The day before federal regulations reversing protections for transgender patients were to go into effect, a federal judge in New York temporarily blocked enforcement of the regulations. The regulations, issued by the Office for Civil Rights’ (OCR), implement Section 1557, the nondiscrimination provision of the Patient Protection and Affordable Care Act (“Section 1557”).
Section 1557 prohibits discrimination on the basis of race, color, national origin, sex, age, or disability in “any health program or activity” by incorporating other federal statutes, including:
- Title VI of the Civil Rights Act of 1964, which prohibits discrimination on the basis of race, color and national origin;
- Title IX of the Education Amendments of 1972, which prohibits discrimination on the basis of sex;
- Section 504 of the Rehabilitation Act of 1973, which prohibits discrimination on the basis of disability; and
- Age Discrimination Act of 1974, which prohibits discrimination on the basis of age.
In 2016, OCR issued regulations (the “2016 Rules”), which prohibited discrimination “on the basis of sex” and defined “on the basis of sex” to include gender identity and sex stereotyping. The 2016 Rules required insurance companies to cover and health care providers to offer medical care for transgender patients. The 2016 Rules were challenged by several states and health care providers and, within months of going into effect, a federal district court issued a nationwide injunction to block enforcement of the portions of the 2016 Rules related to the definition of “on the basis of sex.”

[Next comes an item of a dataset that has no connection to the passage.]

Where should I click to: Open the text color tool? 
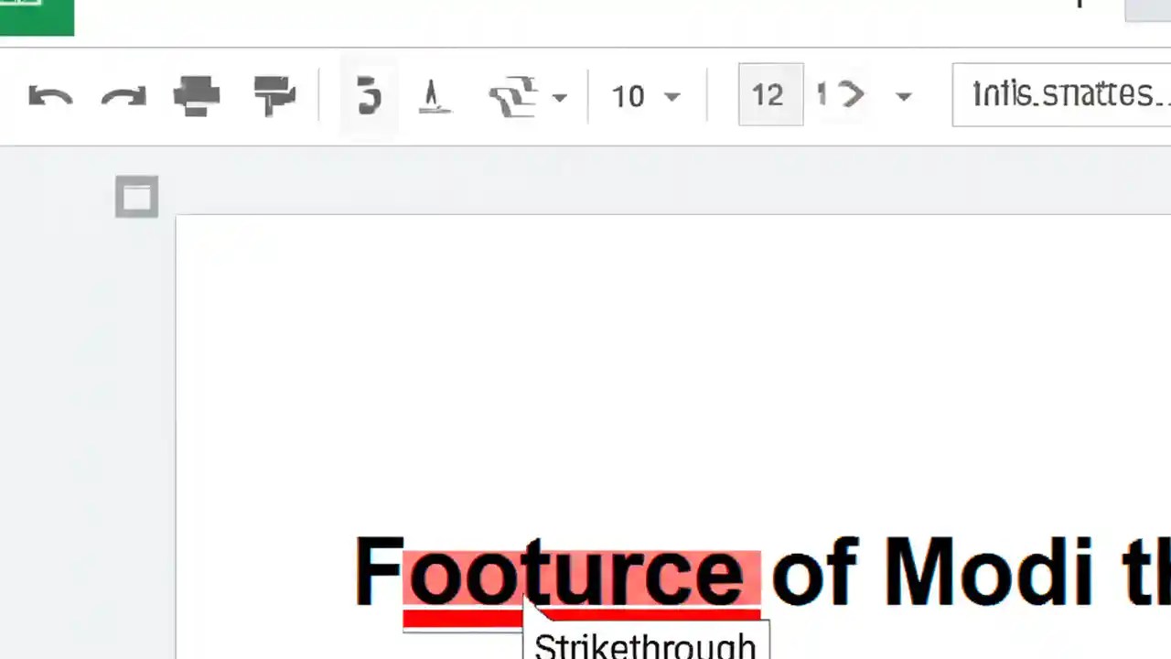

On June 12, 2020, OCR announced revisions to the Section 1557 regulations (the “2020 Rules”) (for more on these revisions, see FTLF’s blog on the 2020 Rules). In the 2020 Rules, OCR repealed the definition of “on the basis of sex,” stating that neither the Section 1557 statute nor Title IX prohibit discrimination on the basis of sexual orientation or gender identity or define “discrimination on the basis of sex” to include sexual orientation or gender identity. By repealing the definition of “on the basis of sex,” OCR eliminated protections for transgender patients under the 2016 Rules.
On June 15, 2020, the Supreme Court ruled that the prohibition against discrimination “based on sex” under Title VII of the Civil Rights Act (Title VII) prohibits employers from discriminating against transgender people in the workplace. (Bostock v. Clayton Cnty, Ga., 140 S. Ct. 1731 (2020)). The Supreme Court decision established that discrimination based on sexual orientation and gender identity is prohibited under Title VII’s prohibition on discrimination “based on sex.”
Scheduled to go into effect on August 18, 2020, the 2020 Rules were challenged in several courts by a variety of individuals and entities, including patients, health care providers, LGBTQ organizations, and 22 states and the District of Columbia. On August 17, 2020, the U.S. District Court of the Eastern District of New York concluded that the 2020 Rules were contrary to the Supreme Court’s decision in Bostock and OCR acted arbitrarily and capriciously in enacting the 2020 Rules. The court granted a stay and preliminary injunction to preclude the relevant sections of the 2020 Rules from becoming operative. The court will next review briefs and hear arguments from both sides before issuing a final opinion.